Top of INPUT FOR THIS TASK
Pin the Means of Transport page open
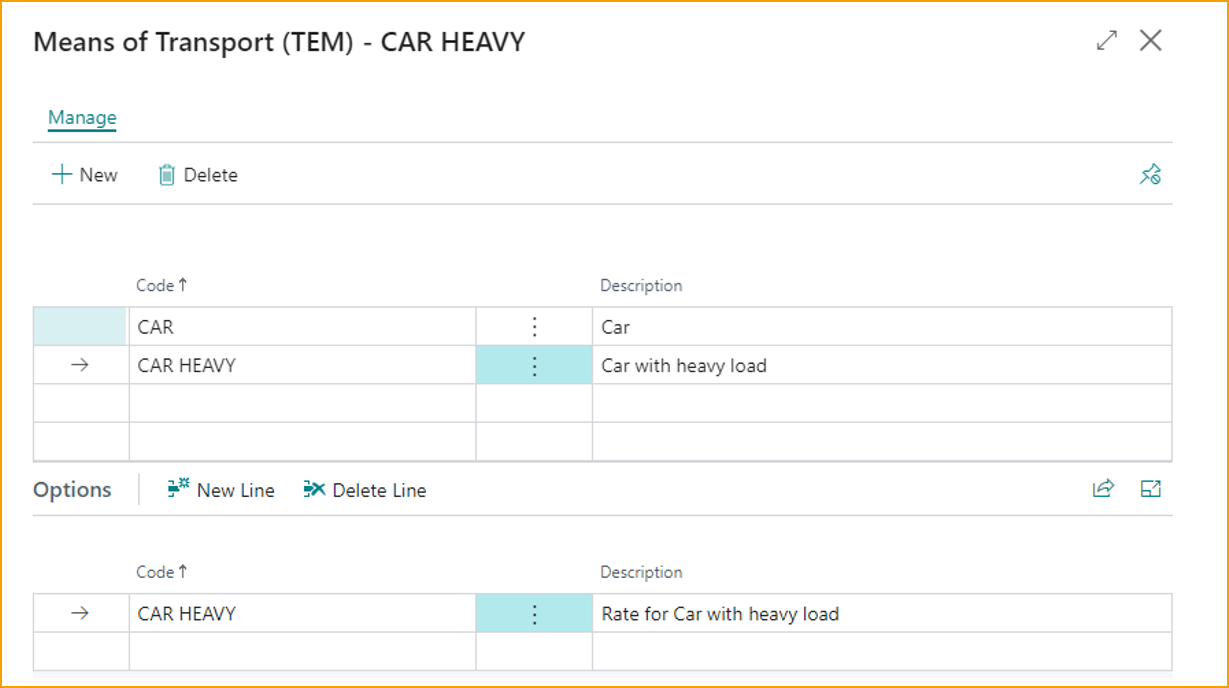 pyautogui.click(x=1151, y=173)
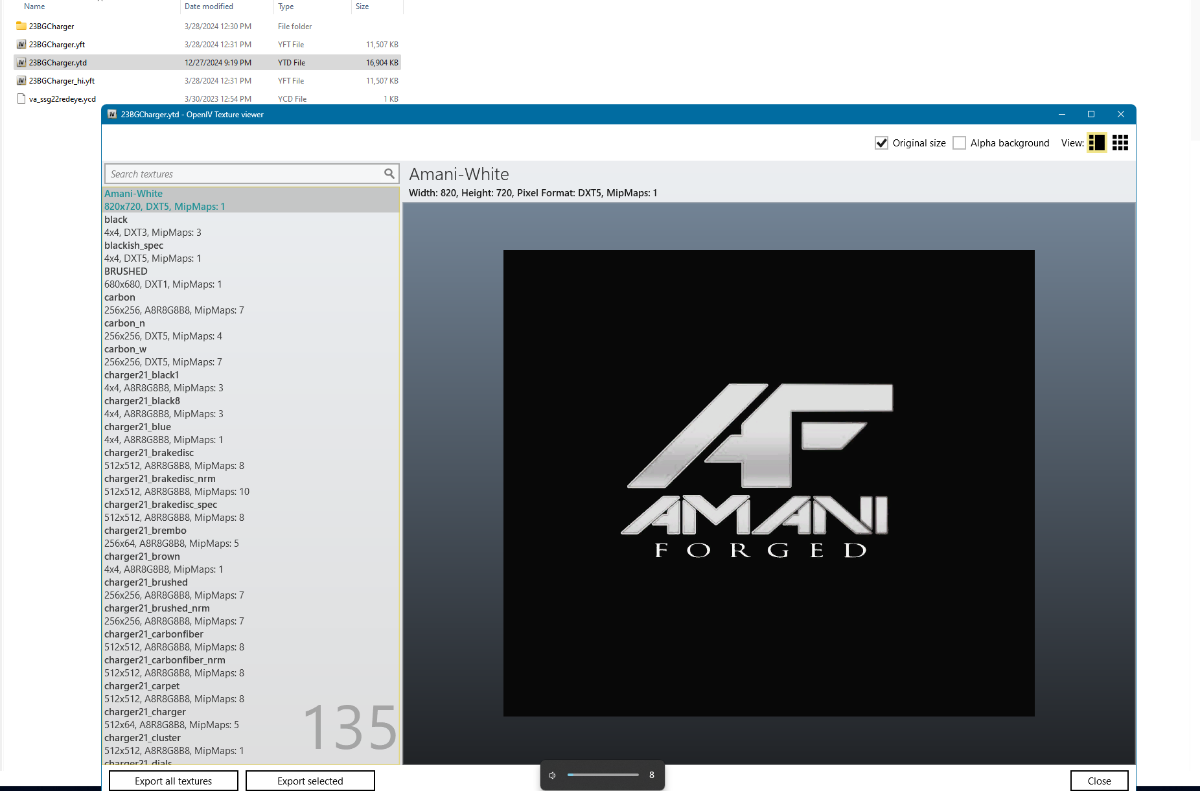1200x791 pixels.
Task: Click the va_ssg22redeye.ycd file icon
Action: (21, 99)
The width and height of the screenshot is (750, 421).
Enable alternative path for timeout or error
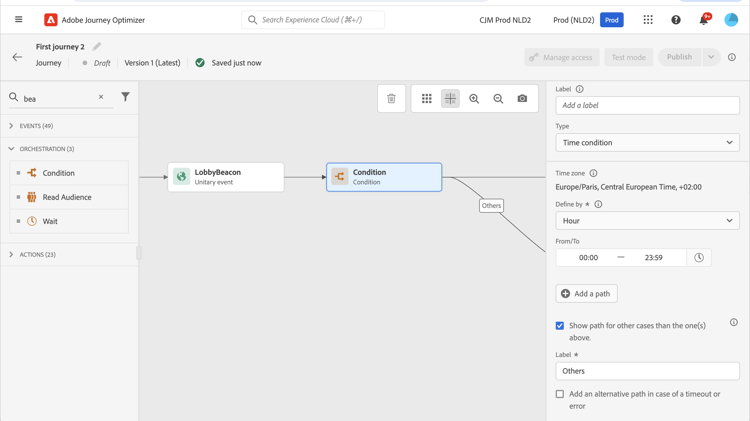560,394
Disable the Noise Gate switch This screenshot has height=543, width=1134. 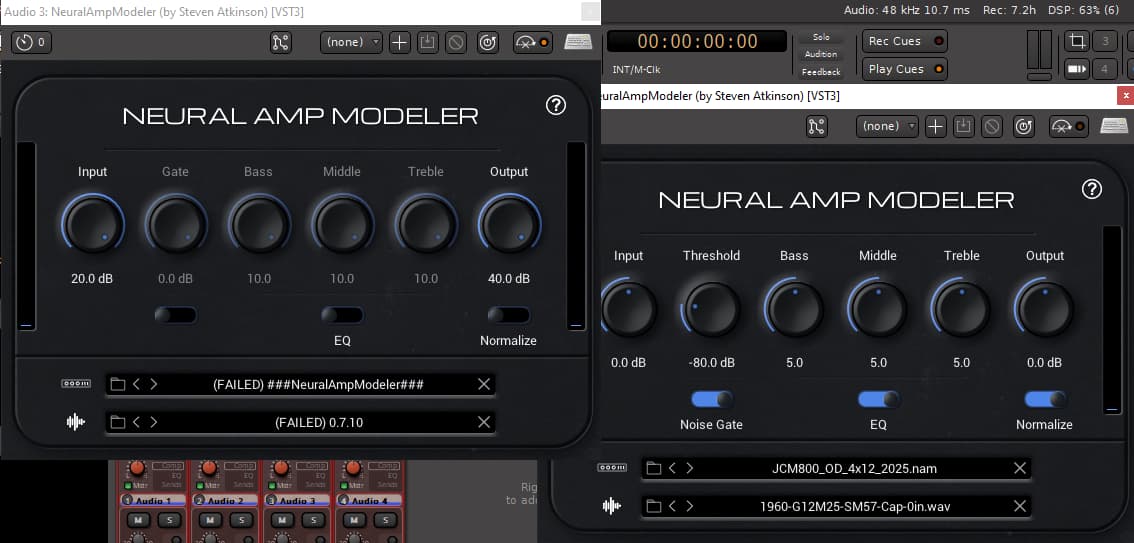[x=711, y=399]
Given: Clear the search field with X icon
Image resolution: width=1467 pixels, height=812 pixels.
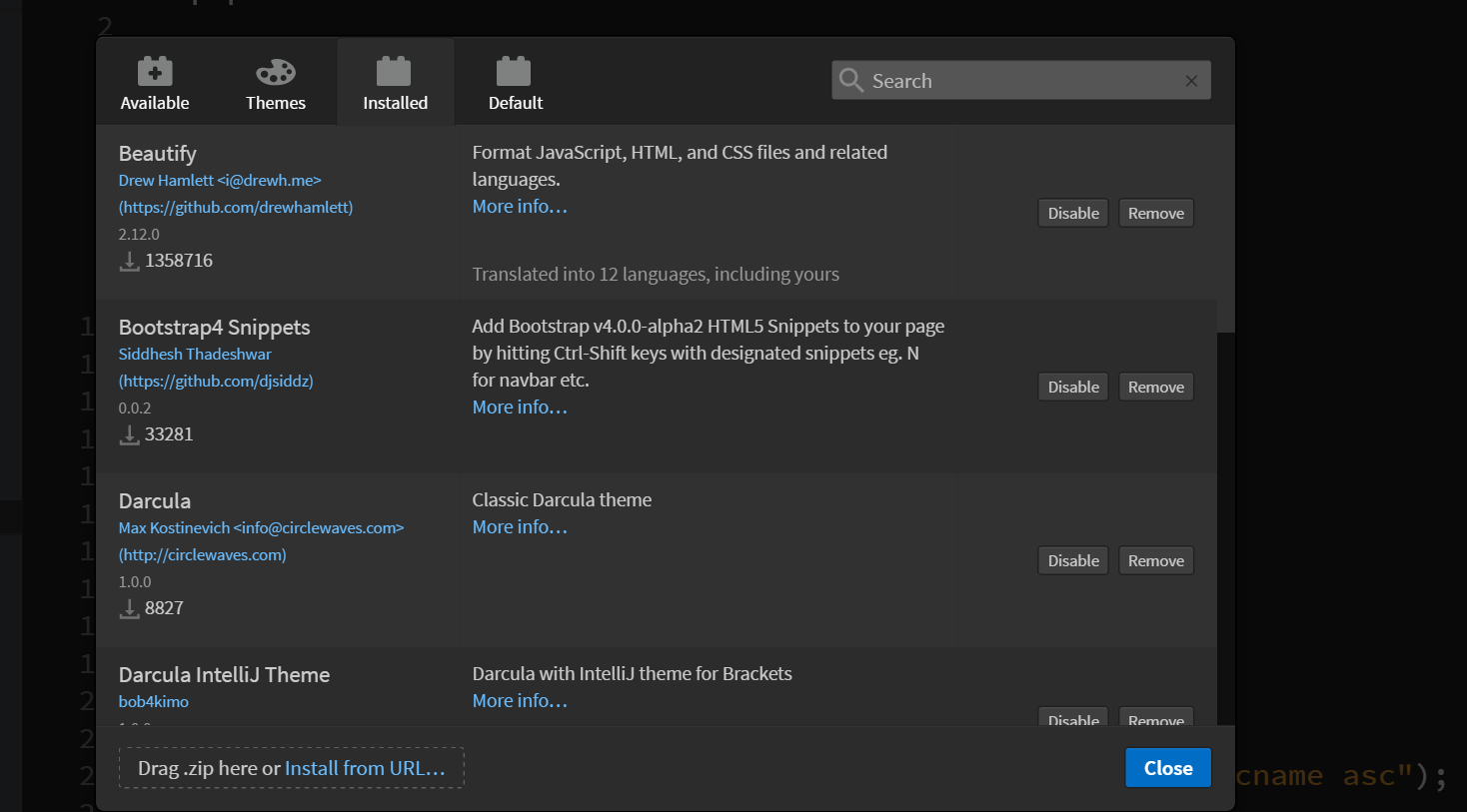Looking at the screenshot, I should [1191, 81].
Bottom of INPUT FOR THIS TASK
• [ACTIVITY] Write the lines from the one containing "Given: Clear the search field with X icon" through the end of the data above exactly as they appear, and do not carry over any picture.

• [WRITTEN ANSWER]
Given: Clear the search field with X icon
Image resolution: width=1467 pixels, height=812 pixels.
Looking at the screenshot, I should [1191, 81].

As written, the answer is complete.